> **Brief**
For this exercise, return exactly the lines of the material below that begin at the one with "Screen dimensions: 800x450" and stop after the one with "Click heart icon".

Entries provided section start

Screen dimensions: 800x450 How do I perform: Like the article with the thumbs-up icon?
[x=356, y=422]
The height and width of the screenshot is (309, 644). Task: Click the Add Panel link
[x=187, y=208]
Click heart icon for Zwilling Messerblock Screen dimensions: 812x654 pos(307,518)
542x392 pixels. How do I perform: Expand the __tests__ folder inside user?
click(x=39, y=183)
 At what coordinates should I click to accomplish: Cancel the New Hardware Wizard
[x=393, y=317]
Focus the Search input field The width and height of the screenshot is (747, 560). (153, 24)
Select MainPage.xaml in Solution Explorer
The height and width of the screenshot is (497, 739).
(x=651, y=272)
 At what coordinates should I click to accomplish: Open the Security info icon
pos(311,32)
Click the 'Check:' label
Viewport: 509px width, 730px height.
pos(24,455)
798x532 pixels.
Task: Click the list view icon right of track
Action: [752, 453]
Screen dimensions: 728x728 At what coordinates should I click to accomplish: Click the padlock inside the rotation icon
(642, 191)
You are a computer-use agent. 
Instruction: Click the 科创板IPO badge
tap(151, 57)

Entries provided section end
Entries provided section start

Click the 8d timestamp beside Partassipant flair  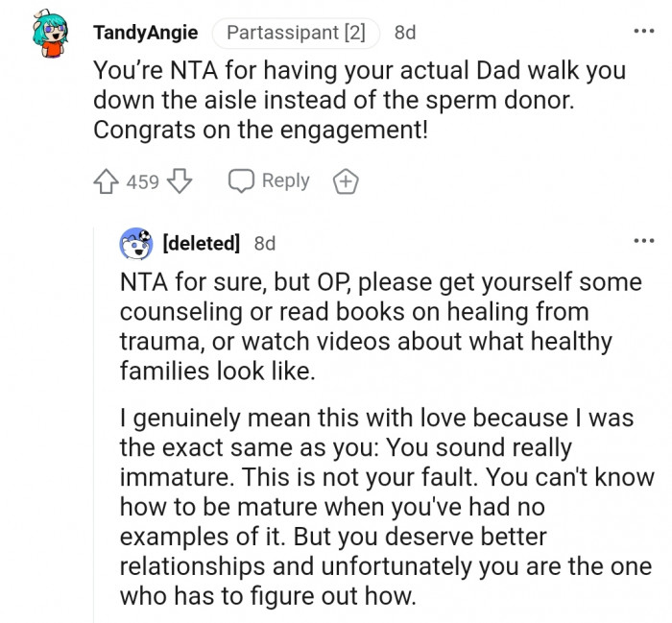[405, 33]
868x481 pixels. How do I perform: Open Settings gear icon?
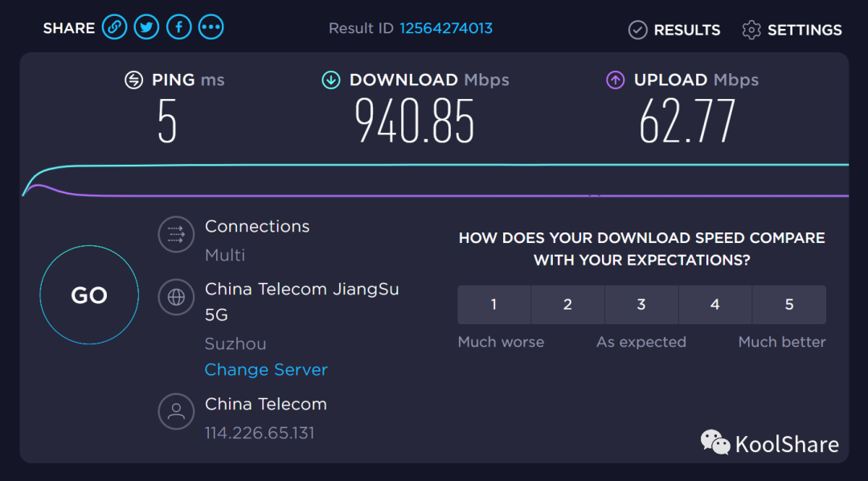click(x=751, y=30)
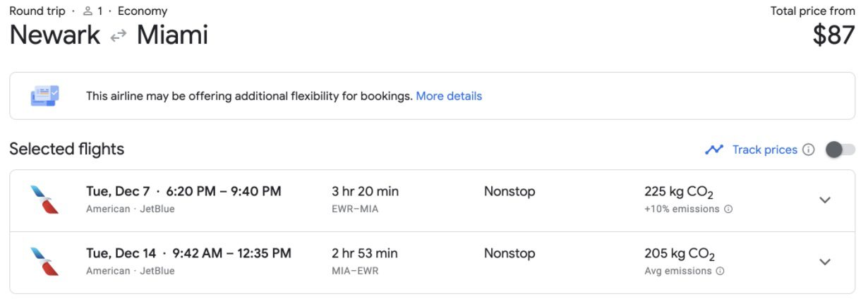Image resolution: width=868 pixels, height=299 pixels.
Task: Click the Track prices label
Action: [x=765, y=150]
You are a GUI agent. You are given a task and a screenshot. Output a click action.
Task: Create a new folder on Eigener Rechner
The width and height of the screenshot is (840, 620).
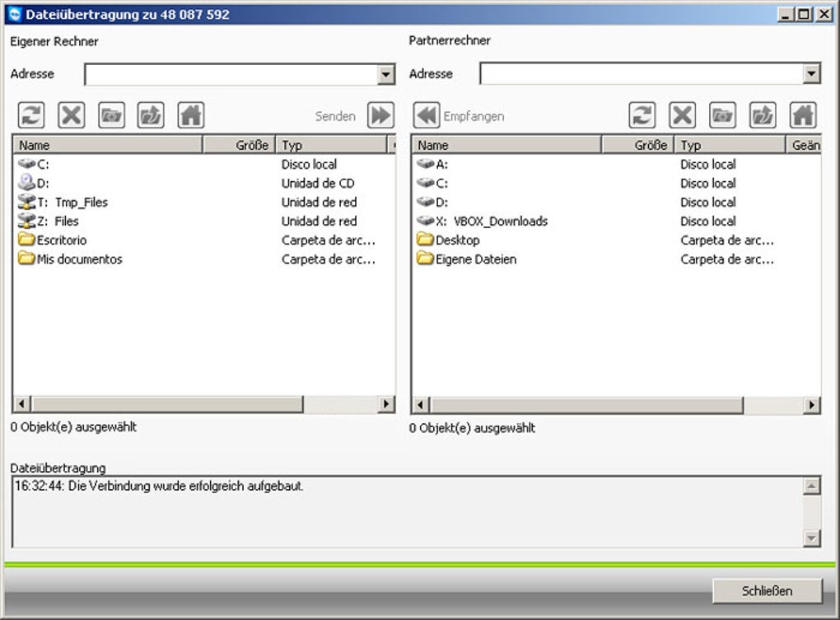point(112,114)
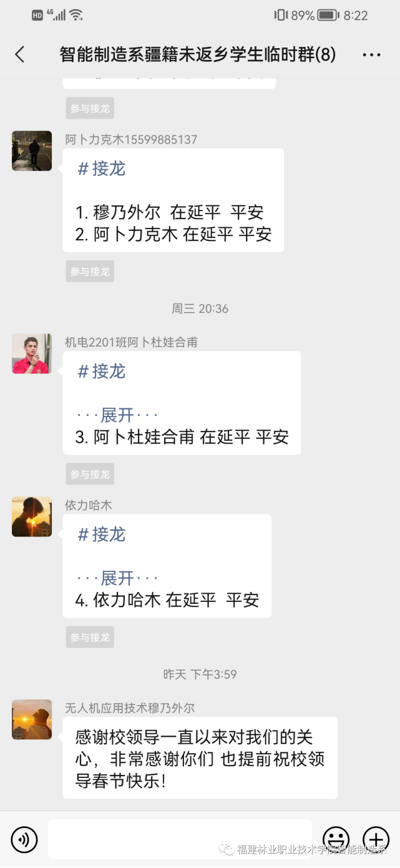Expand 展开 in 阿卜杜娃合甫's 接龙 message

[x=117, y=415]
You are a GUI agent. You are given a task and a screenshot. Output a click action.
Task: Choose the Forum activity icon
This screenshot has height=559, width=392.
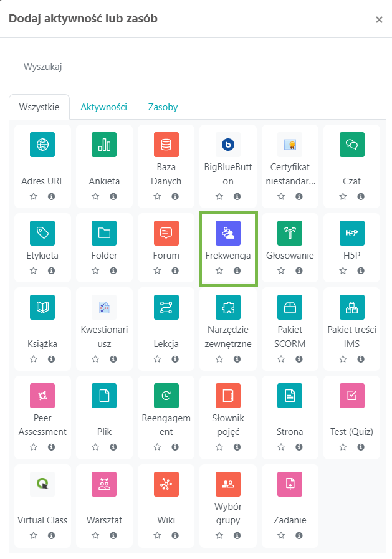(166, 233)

Entries provided section end

> **Your response**
Screen dimensions: 800x450 How do I perform: Like the article with the thumbs-up icon?
[x=356, y=422]
The height and width of the screenshot is (309, 644). Task: Click the Add Panel link
[x=187, y=208]
Click heart icon for Zwilling Messerblock Screen dimensions: 812x654 pos(307,518)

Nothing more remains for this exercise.